If you have data x and you want some data y that has a given correlation r with x, multiply x by the sign of r and then add random noise with variance equal to the original variance over the square of the desired correlation, minus the original variance.

You can do this in R, for example:

correlated <- function(x, r) {
  return(x * sign(r) + rnorm(length(x), sd=sqrt(var(x)/r^2 - var(x))))
}

x <- rnorm(100)
cor(x, correlated(x, 0.75))
## [1] 0.7537228

The resulting correlation is only equal to the desired value in expectation; you can tweak a value in the result to make it more exact if you like, or use a more sophisticated method.

The method here works because of the relationship between correlation and coefficient of determination which holds here, and of course the variance sum law.

\[ r^2 = R^2 = 1 - \frac{ \sigma^2_\text{noise} }{ \sigma^2_{x + \text{noise}} } = \frac{ \sigma^2_x }{ \sigma^2_x + \sigma^2_\text{noise} } \]

\[ \sigma^2_\text{noise} = \frac{\sigma^2_x}{r^2} - \sigma^2_x \]

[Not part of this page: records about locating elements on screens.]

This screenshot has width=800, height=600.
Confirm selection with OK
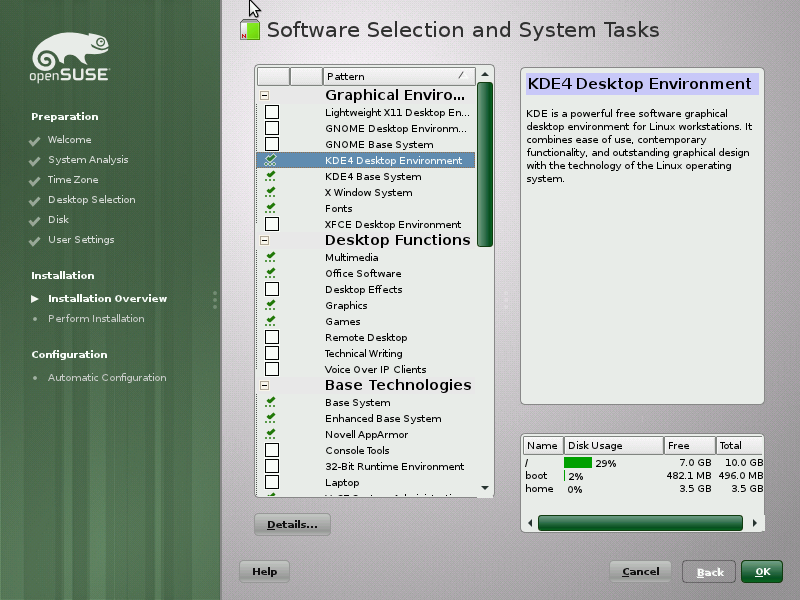pos(762,572)
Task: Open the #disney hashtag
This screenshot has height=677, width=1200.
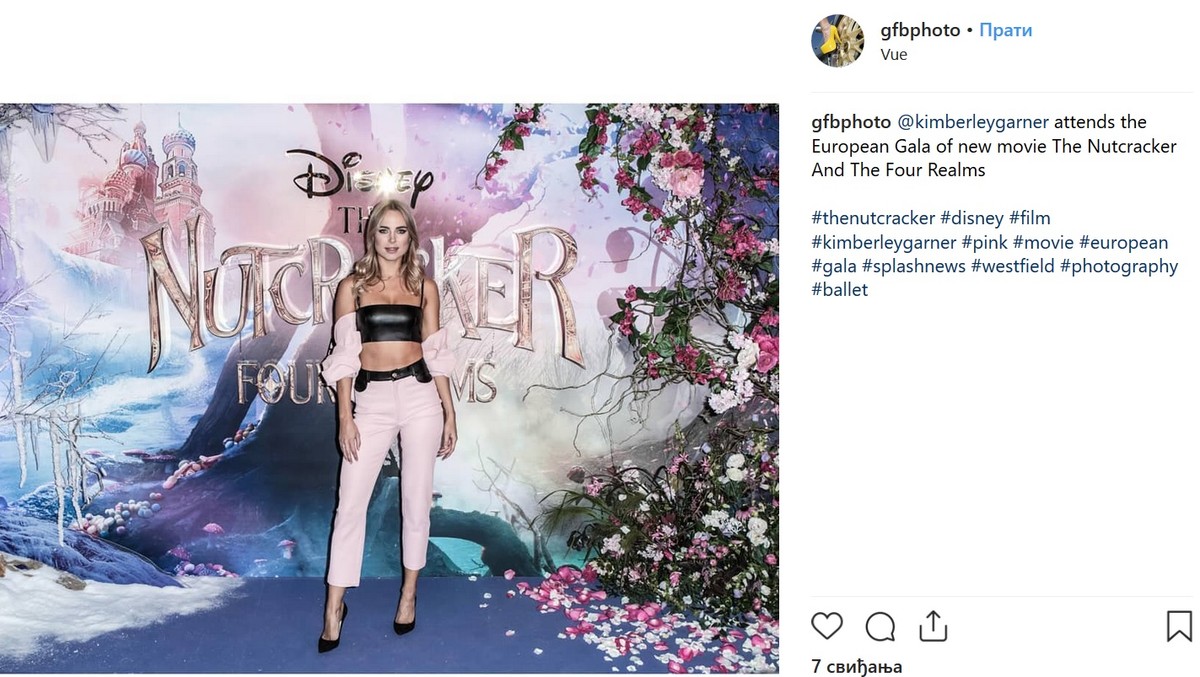Action: click(972, 218)
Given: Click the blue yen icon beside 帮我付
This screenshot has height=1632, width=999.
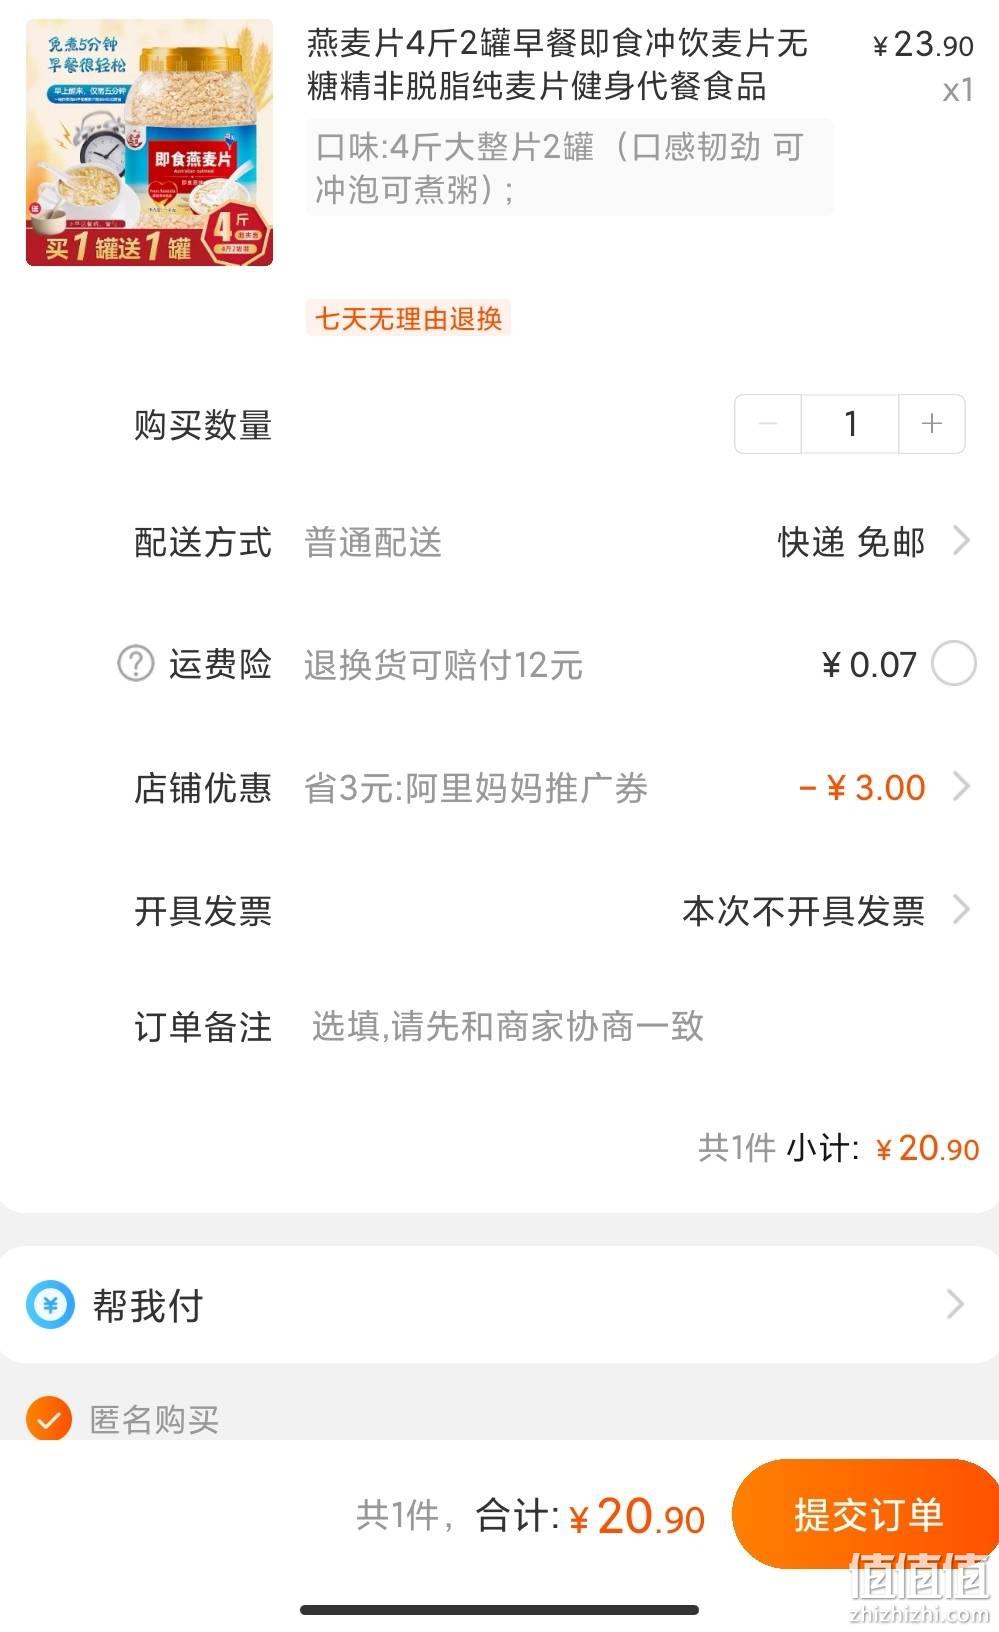Looking at the screenshot, I should tap(50, 1304).
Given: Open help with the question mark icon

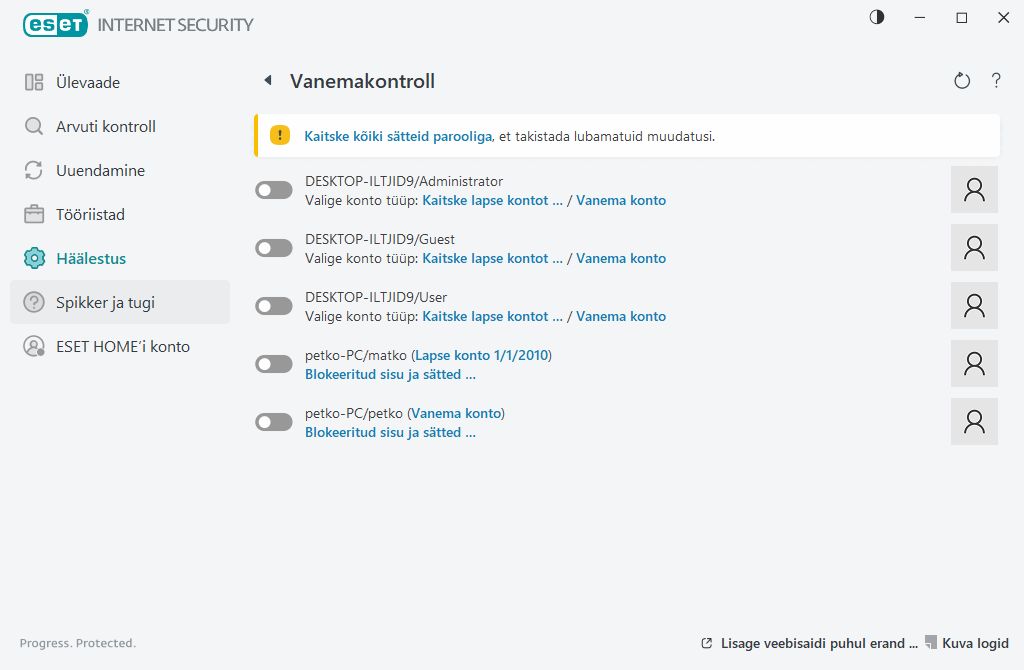Looking at the screenshot, I should pyautogui.click(x=996, y=81).
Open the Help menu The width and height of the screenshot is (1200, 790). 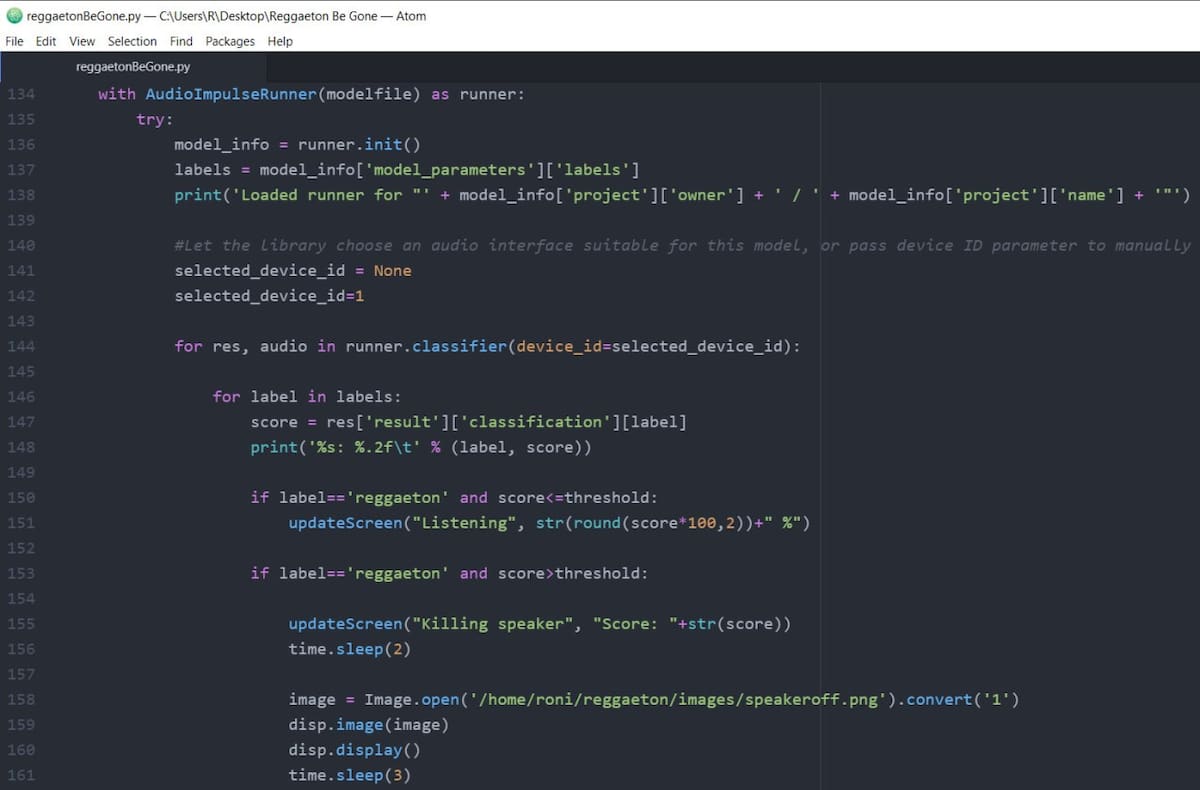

The question of how to do this came up years ago at an old job I had. I don't recall anybody coming up with a solution, back then. Live and learn!

If you're generating all the data yourself, it's easier to use a multi-dimensional random generator. The MASS package's mvrnorm function has an empirical flag which can even make things work out exactly (rather than just in expectation). And if you need more new variables that relate to existing data, you probably want a more sophisticated method.